**Given data**
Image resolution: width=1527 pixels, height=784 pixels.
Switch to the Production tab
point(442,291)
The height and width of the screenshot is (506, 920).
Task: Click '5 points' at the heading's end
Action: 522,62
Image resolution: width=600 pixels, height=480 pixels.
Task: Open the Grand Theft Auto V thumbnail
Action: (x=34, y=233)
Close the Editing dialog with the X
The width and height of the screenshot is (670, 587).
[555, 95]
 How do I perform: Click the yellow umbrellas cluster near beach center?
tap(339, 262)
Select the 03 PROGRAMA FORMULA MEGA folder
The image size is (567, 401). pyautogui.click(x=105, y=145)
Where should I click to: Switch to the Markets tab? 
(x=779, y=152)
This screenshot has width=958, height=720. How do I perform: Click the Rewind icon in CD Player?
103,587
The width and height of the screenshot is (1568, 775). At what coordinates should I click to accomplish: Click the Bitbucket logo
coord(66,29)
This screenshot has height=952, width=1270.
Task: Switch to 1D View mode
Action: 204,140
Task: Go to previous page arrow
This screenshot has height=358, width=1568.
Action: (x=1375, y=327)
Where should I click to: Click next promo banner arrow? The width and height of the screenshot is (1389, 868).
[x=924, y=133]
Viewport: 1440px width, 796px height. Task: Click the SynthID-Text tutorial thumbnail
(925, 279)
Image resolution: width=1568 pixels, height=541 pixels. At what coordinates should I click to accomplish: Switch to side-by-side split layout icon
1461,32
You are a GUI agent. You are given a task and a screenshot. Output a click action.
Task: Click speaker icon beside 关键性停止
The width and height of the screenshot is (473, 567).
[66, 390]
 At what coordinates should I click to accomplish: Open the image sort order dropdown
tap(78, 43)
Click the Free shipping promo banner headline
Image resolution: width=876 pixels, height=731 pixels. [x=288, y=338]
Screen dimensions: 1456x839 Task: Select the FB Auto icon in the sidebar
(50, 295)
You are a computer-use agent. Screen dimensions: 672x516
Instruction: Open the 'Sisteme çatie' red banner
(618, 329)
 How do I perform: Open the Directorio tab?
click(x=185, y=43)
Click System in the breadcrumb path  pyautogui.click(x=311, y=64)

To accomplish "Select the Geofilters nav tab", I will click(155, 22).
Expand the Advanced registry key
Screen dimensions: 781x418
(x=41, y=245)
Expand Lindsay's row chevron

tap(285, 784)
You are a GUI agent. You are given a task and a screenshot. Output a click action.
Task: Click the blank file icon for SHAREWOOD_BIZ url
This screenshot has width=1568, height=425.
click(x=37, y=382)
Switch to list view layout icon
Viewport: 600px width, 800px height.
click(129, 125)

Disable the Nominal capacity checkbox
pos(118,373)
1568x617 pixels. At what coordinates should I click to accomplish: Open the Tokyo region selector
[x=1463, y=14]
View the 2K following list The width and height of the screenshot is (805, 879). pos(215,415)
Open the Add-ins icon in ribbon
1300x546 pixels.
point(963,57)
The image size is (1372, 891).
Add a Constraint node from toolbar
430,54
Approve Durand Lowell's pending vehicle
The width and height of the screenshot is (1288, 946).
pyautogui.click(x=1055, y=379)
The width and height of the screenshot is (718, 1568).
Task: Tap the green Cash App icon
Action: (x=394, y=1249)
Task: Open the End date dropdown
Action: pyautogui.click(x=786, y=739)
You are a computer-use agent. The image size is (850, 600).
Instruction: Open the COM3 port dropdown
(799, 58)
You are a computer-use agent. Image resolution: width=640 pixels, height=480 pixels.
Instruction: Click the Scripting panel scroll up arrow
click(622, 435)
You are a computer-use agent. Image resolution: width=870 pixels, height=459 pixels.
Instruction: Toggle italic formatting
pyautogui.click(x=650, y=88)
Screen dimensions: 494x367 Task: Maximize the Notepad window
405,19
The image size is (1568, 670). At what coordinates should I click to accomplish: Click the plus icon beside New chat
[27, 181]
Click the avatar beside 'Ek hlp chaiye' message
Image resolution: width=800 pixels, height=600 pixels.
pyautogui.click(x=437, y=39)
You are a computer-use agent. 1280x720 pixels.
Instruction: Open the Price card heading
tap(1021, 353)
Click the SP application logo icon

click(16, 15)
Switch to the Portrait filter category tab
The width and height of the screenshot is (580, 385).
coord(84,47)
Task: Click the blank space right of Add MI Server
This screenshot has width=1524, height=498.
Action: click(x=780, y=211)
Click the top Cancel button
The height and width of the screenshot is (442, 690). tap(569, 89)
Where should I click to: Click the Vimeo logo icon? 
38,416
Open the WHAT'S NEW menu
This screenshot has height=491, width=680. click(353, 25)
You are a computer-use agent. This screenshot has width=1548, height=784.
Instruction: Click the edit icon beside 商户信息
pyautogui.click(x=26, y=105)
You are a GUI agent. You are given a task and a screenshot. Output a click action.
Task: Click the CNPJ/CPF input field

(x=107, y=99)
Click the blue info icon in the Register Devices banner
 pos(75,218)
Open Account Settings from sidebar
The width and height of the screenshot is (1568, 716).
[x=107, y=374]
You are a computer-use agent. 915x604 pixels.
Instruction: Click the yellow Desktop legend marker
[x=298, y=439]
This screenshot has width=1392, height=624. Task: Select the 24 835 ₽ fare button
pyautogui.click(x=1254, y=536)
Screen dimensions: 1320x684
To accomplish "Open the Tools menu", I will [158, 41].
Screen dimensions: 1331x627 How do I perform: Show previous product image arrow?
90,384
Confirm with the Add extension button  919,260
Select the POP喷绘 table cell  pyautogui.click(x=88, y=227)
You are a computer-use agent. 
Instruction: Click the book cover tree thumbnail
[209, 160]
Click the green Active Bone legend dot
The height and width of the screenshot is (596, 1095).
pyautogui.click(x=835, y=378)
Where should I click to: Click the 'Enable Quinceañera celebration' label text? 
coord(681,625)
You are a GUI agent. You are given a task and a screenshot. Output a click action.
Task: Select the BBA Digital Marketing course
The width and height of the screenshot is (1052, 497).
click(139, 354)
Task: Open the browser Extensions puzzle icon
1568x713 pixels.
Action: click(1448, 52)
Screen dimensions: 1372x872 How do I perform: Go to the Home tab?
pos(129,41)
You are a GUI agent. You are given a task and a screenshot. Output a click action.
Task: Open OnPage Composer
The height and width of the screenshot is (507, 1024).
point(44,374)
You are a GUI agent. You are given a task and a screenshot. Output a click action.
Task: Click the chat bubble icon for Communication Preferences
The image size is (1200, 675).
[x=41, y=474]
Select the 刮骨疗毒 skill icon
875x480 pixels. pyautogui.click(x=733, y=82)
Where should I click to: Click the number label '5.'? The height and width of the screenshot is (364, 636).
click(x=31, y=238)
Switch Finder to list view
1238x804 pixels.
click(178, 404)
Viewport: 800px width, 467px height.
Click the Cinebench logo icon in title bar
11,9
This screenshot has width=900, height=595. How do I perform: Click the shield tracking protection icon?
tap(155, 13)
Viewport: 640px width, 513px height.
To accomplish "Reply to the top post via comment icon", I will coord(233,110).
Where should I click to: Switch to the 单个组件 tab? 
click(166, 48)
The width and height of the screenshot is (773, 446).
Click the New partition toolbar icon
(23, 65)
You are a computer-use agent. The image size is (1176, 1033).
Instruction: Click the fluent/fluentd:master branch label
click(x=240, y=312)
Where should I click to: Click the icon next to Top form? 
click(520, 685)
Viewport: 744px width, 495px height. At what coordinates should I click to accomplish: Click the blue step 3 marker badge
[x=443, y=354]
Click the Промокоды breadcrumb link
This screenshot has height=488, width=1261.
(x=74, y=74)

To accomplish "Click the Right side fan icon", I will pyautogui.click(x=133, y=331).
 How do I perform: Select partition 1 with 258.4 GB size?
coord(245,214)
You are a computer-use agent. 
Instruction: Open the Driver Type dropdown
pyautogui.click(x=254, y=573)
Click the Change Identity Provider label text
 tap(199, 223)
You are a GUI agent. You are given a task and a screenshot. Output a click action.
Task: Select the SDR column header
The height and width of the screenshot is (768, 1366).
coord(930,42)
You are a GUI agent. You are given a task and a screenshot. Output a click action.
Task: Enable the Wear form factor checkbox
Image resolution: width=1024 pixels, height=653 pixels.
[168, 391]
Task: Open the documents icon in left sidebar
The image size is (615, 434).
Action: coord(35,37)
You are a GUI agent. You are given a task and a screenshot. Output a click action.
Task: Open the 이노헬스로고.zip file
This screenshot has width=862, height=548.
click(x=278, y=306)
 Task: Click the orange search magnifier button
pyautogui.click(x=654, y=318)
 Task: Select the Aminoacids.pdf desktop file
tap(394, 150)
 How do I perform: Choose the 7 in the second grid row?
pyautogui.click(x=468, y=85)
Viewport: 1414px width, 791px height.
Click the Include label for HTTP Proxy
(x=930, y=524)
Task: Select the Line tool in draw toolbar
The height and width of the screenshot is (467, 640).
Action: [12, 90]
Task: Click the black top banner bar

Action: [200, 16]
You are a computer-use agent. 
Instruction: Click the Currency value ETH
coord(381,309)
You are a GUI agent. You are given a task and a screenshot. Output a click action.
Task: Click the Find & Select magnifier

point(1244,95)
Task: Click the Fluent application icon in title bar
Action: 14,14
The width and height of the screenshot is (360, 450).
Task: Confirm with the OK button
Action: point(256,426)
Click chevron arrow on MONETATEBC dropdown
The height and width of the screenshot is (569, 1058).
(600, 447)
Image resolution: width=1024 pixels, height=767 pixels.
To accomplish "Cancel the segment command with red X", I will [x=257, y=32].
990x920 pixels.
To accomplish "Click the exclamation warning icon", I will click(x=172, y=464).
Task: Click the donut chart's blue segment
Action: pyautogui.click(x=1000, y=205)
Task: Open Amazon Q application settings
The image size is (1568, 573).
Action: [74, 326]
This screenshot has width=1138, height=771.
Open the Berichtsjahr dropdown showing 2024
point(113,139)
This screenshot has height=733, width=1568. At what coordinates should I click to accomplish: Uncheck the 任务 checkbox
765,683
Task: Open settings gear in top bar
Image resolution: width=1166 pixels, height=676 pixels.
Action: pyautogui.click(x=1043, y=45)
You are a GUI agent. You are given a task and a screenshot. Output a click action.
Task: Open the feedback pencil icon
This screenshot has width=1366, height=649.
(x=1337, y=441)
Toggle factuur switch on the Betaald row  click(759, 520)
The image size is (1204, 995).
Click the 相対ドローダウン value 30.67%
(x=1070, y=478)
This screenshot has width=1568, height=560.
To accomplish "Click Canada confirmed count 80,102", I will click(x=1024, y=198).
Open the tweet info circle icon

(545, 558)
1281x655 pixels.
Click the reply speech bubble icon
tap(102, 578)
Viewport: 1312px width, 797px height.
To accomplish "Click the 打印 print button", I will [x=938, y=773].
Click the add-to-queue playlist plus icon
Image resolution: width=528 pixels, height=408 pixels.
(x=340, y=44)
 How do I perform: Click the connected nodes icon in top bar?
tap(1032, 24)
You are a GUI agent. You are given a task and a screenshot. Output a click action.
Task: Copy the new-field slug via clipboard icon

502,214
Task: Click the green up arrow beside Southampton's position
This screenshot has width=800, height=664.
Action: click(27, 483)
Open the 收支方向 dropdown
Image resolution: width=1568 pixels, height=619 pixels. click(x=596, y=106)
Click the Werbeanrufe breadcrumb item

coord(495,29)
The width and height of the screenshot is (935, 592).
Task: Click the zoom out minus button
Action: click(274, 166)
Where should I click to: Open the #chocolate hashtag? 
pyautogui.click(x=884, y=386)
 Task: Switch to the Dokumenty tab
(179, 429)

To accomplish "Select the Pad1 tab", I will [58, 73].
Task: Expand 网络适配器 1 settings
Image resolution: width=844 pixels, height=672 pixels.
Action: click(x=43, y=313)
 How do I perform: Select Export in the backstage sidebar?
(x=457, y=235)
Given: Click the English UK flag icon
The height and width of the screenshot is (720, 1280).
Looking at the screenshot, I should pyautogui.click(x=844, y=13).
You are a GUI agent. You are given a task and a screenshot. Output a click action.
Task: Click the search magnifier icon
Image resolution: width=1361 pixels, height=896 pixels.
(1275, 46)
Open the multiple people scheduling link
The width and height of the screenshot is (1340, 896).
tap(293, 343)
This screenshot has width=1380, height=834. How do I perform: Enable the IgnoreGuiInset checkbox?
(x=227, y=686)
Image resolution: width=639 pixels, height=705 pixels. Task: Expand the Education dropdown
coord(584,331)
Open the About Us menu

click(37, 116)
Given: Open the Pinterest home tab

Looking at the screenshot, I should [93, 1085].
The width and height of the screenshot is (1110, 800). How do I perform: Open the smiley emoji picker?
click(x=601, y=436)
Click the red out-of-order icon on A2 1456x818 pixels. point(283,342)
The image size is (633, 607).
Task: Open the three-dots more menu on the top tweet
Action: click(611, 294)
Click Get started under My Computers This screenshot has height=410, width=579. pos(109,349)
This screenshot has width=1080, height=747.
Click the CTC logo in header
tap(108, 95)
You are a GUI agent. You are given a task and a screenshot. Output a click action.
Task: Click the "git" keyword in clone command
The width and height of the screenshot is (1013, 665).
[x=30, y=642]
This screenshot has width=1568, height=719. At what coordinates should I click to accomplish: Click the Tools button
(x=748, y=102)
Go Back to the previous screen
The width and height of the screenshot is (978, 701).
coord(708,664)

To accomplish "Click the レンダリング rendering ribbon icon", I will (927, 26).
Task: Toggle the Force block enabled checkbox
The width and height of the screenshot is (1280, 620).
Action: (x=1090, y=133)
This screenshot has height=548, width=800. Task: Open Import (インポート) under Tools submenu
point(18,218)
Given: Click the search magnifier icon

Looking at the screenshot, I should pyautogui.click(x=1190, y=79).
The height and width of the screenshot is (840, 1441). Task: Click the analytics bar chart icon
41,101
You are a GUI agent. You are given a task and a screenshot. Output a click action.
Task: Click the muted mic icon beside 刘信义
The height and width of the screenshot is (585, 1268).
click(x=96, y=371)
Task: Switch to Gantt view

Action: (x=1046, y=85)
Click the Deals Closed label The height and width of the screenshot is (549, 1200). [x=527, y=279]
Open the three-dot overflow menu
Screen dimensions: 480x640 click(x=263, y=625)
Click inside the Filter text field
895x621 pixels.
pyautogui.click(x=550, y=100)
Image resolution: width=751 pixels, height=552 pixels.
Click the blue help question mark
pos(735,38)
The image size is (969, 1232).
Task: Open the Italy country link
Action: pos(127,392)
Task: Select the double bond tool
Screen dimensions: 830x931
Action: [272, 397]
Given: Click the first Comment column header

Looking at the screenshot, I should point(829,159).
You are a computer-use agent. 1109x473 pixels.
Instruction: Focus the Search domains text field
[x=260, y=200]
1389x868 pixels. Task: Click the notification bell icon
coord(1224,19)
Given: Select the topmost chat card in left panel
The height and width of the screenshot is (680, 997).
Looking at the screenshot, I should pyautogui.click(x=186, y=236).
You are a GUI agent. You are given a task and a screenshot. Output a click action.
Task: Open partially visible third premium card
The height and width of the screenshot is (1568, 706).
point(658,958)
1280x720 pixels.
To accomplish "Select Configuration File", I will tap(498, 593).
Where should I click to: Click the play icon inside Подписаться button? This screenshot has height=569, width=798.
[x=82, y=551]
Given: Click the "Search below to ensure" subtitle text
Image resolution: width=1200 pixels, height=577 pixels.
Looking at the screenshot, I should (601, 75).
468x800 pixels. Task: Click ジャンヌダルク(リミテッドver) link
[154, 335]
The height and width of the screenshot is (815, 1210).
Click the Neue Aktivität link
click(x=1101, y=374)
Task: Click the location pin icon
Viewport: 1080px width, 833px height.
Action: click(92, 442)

**Brief**
Search the preceding listing for "blank" and extract every line where it is found.

**Answer for this exercise**
Task: Click the blank file icon for SHAREWOOD_BIZ url
Task: Click the blank space right of Add MI Server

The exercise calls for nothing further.